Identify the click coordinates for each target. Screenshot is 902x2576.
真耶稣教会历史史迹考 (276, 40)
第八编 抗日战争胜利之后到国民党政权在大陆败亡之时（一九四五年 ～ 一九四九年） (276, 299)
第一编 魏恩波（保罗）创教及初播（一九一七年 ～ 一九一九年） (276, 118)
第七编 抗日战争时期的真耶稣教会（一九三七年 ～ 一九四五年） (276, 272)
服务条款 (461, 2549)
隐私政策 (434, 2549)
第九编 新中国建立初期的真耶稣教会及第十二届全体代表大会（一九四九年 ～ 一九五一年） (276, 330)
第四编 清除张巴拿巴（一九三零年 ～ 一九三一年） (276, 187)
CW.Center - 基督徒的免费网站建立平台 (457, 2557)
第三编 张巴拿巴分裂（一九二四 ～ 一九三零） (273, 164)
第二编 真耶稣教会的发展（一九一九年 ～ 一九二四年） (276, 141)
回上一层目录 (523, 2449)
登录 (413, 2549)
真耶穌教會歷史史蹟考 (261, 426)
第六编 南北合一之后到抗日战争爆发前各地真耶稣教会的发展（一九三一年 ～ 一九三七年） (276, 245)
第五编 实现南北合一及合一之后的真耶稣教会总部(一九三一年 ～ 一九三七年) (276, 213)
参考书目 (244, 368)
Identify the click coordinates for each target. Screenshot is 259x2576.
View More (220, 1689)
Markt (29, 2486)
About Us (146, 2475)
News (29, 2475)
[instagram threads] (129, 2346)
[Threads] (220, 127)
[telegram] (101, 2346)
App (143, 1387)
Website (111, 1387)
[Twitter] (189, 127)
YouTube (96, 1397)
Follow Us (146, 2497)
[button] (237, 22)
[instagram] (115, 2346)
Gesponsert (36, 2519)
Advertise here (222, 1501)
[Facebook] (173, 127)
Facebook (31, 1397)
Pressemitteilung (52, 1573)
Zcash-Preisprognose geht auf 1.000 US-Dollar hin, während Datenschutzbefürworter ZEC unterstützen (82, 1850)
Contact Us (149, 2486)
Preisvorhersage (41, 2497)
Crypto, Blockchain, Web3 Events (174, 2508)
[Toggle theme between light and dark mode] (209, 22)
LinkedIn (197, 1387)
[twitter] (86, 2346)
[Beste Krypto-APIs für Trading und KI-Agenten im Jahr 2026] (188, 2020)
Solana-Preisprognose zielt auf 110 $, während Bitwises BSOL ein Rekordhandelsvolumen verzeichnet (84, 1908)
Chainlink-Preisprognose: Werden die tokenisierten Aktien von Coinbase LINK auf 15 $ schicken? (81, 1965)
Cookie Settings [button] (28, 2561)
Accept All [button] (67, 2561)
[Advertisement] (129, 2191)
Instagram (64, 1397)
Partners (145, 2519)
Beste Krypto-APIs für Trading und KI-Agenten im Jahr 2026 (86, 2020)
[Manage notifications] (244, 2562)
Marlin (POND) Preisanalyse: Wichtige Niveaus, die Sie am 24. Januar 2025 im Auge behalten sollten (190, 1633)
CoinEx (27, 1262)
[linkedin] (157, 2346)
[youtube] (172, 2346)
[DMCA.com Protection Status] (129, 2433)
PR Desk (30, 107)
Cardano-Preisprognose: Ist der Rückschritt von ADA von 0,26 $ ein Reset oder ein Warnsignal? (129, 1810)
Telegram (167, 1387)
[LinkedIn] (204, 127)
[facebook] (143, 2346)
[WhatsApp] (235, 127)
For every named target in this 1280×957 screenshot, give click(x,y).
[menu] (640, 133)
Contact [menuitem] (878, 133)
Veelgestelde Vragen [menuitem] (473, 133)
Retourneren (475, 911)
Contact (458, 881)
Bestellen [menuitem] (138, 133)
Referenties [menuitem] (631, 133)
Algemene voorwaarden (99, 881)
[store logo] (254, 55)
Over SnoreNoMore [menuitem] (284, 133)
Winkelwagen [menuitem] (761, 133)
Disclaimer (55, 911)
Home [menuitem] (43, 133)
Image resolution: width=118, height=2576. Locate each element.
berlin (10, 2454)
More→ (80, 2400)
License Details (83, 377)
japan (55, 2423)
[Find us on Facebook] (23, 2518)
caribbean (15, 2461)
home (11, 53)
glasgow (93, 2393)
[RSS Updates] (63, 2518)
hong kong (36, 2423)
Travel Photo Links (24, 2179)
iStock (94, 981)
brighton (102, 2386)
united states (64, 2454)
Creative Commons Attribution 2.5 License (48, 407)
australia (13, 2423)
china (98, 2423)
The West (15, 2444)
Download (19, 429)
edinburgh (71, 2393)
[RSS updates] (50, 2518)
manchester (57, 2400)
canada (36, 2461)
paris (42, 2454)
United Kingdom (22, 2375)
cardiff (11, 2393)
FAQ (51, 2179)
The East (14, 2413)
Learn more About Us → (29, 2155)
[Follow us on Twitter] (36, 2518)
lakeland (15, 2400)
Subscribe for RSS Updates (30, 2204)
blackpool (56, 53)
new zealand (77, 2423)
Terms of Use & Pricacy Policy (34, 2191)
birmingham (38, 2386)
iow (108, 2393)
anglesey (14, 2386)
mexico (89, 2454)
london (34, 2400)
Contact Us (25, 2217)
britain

## Assignment
Write all the records out again. Nothing may differ from the original.

## Exercise result
Identify the click coordinates for each target. Screenshot is 902x2576.
真耶稣教会历史史迹考 (276, 40)
第八编 抗日战争胜利之后到国民党政权在大陆败亡之时（一九四五年 ～ 一九四九年） (276, 299)
第一编 魏恩波（保罗）创教及初播（一九一七年 ～ 一九一九年） (276, 118)
第七编 抗日战争时期的真耶稣教会（一九三七年 ～ 一九四五年） (276, 272)
服务条款 (461, 2549)
隐私政策 (434, 2549)
第九编 新中国建立初期的真耶稣教会及第十二届全体代表大会（一九四九年 ～ 一九五一年） (276, 330)
第四编 清除张巴拿巴（一九三零年 ～ 一九三一年） (276, 187)
CW.Center - 基督徒的免费网站建立平台 (457, 2557)
第三编 张巴拿巴分裂（一九二四 ～ 一九三零） (273, 164)
第二编 真耶稣教会的发展（一九一九年 ～ 一九二四年） (276, 141)
回上一层目录 (523, 2449)
登录 (413, 2549)
真耶穌教會歷史史蹟考 (261, 426)
第六编 南北合一之后到抗日战争爆发前各地真耶稣教会的发展（一九三一年 ～ 一九三七年） (276, 245)
第五编 实现南北合一及合一之后的真耶稣教会总部(一九三一年 ～ 一九三七年) (276, 213)
参考书目 (244, 368)
Identify the click coordinates for each target. Screenshot is 259x2576.
View More (220, 1689)
Markt (29, 2486)
About Us (146, 2475)
News (29, 2475)
[instagram threads] (129, 2346)
[Threads] (220, 127)
[telegram] (101, 2346)
App (143, 1387)
Website (111, 1387)
[Twitter] (189, 127)
YouTube (96, 1397)
Follow Us (146, 2497)
[button] (237, 22)
[instagram] (115, 2346)
Gesponsert (36, 2519)
Advertise here (222, 1501)
[Facebook] (173, 127)
Facebook (31, 1397)
Pressemitteilung (52, 1573)
Zcash-Preisprognose geht auf 1.000 US-Dollar hin, während Datenschutzbefürworter ZEC unterstützen (82, 1850)
Contact Us (149, 2486)
Preisvorhersage (41, 2497)
Crypto, Blockchain, Web3 Events (174, 2508)
[Toggle theme between light and dark mode] (209, 22)
LinkedIn (197, 1387)
[twitter] (86, 2346)
[Beste Krypto-APIs für Trading und KI-Agenten im Jahr 2026] (188, 2020)
Solana-Preisprognose zielt auf 110 $, während Bitwises BSOL ein Rekordhandelsvolumen verzeichnet (84, 1908)
Chainlink-Preisprognose: Werden die tokenisierten Aktien von Coinbase LINK auf 15 $ schicken? (81, 1965)
Cookie Settings [button] (28, 2561)
Accept All [button] (67, 2561)
[Advertisement] (129, 2191)
Instagram (64, 1397)
Partners (145, 2519)
Beste Krypto-APIs für Trading und KI-Agenten im Jahr 2026 (86, 2020)
[Manage notifications] (244, 2562)
Marlin (POND) Preisanalyse: Wichtige Niveaus, die Sie am 24. Januar 2025 im Auge behalten sollten (190, 1633)
CoinEx (27, 1262)
[linkedin] (157, 2346)
[youtube] (172, 2346)
[DMCA.com Protection Status] (129, 2433)
PR Desk (30, 107)
Cardano-Preisprognose: Ist der Rückschritt von ADA von 0,26 $ ein Reset oder ein Warnsignal? (129, 1810)
Telegram (167, 1387)
[LinkedIn] (204, 127)
[facebook] (143, 2346)
[WhatsApp] (235, 127)
For every named target in this 1280×957 screenshot, give click(x,y).
[menu] (640, 133)
Contact [menuitem] (878, 133)
Veelgestelde Vragen [menuitem] (473, 133)
Retourneren (475, 911)
Contact (458, 881)
Bestellen [menuitem] (138, 133)
Referenties [menuitem] (631, 133)
Algemene voorwaarden (99, 881)
[store logo] (254, 55)
Over SnoreNoMore [menuitem] (284, 133)
Winkelwagen [menuitem] (761, 133)
Disclaimer (55, 911)
Home [menuitem] (43, 133)
Image resolution: width=118, height=2576. Locate each element.
berlin (10, 2454)
More→ (80, 2400)
License Details (83, 377)
japan (55, 2423)
[Find us on Facebook] (23, 2518)
caribbean (15, 2461)
home (11, 53)
glasgow (93, 2393)
[RSS Updates] (63, 2518)
hong kong (36, 2423)
Travel Photo Links (24, 2179)
iStock (94, 981)
brighton (102, 2386)
united states (64, 2454)
Creative Commons Attribution 2.5 License (48, 407)
australia (13, 2423)
china (98, 2423)
The West (15, 2444)
Download (19, 429)
edinburgh (71, 2393)
[RSS updates] (50, 2518)
manchester (57, 2400)
canada (36, 2461)
paris (42, 2454)
United Kingdom (22, 2375)
cardiff (11, 2393)
FAQ (51, 2179)
The East (14, 2413)
Learn more About Us → (29, 2155)
[Follow us on Twitter] (36, 2518)
lakeland (15, 2400)
Subscribe for RSS Updates (30, 2204)
blackpool (56, 53)
new zealand (77, 2423)
Terms of Use & Pricacy Policy (34, 2191)
birmingham (38, 2386)
iow (108, 2393)
anglesey (14, 2386)
mexico (89, 2454)
london (34, 2400)
Contact Us (25, 2217)
britain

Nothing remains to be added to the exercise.